Ellas se aman con locura.
Se miran a los ojos y entienden el mundo que explota en sus pupilas marrones. Sólo ellas, específicamente ellas, comprenden lo que pasa en su interior.
Ella, la de la sonrisa rota y cachetes rojos, entiende la música que brota del cuerpo de la otra y acompaña despacito el ritmo de sus movimientos, aunque sus músculos no entiendan de compases musicales.
La otra, la que opaca el grito de la tristeza con una risa más fuerte, lee cada extracto de amor que escribe el lápiz negro gastado de ella, al cual el mismo Neruda no tendría nada que envidiar.
Ambas se admiran, se aman pasito a pasito, porque así lo aprendieron con los errores.
No es la primera vez que sus almas se atrajeron con tanta fuerza que colisionaron en aquella hecatombe de sentimientos. Pero esta vez es distinto.
La primera vez que se amaron fue bajo el mandato social y estructurado que las hizo crecer en soledad. Se enamoraron y decidieron etiquetar una relación, como si el amor se tratase primeramente de formalidades. No podían gritarlo al mundo pero ese vínculo fantasma que las ataba a una relación con límites y fronteras fue lo mismo que destruyó su primer intento de vivir libres el amor. Se rompieron a sí mismas. Se borraron las sonrisas, se acabaron los post it de amor en la heladera, las baladas románticas al ritmo del pisotón de la que no sabe bailar. Las palabras se convirtieron en tachones que mancharon el cuaderno de ella. Y el sonido de la música se cortó, de sopetón.
Nadie sabe qué pasó en el medio. Ni siquiera una narración propia podía expresar con palabras el dolor que provocó su separación. Lo que significó el silencio y el papel blanco. La nada.
Al mismo tiempo necesitaron ese silencio y ese papel blanco.
Se separaron y cada una se llevó lo suyo. Se despidieron sin darle tiempo al corazón para entender la razón por la que el ser humano necesita poner barrotes a lo más libre que tenemos, que es el amor. Cada una enfiló para caminos distintos, que terminaron llegando a un mismo destino: el amor propio en su máxima expresión.

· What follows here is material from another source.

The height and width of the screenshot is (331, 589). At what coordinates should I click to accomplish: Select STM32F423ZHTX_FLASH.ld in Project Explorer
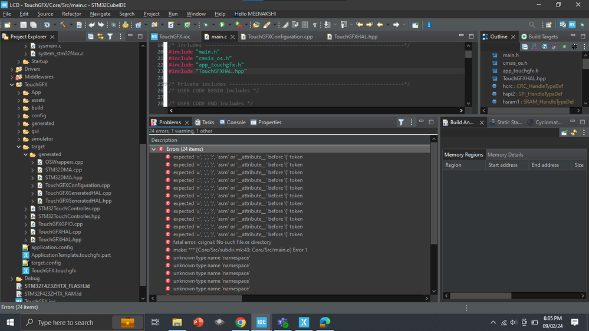57,286
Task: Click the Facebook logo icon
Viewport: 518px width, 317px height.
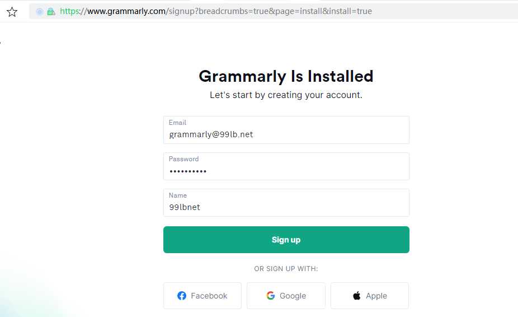Action: click(182, 296)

Aquel que abandonamos en nombre del miedo, del qué dirán, del qué debe ser.
Y se encontraron.
Y ella, la de sonrisa rota, la pudo sanar. Le llevó mil días, caminando por el mundo con una mochila a cuestas, que no era la que transportaba su ropa, específicamente. Se llevó la otra. La que te acompaña en los tropiezos, el dolor, las nuevas experiencias, la soledad.
Y ella, la ruidosa, dejó todo aquello en lo que creía y se lanzó a volar. Y cayó. Y voló. Junto a su propio valor y sueños a cuestas, llegó alto, a base de sacrificio, golpes, insomnio y mucha, mucha constancia. Aunque en las noches le dolía tanto el cuerpo, no solo por el cansancio, siguió sin mirar atrás.
Ya lo dijeron en algún libro, película romántica o serie, el mundo es redondo. Y aunque ambas fueron por distintos lados, el mundo las hizo volver a encontrarse.
Más fuertes. Más hermosas. Más libres.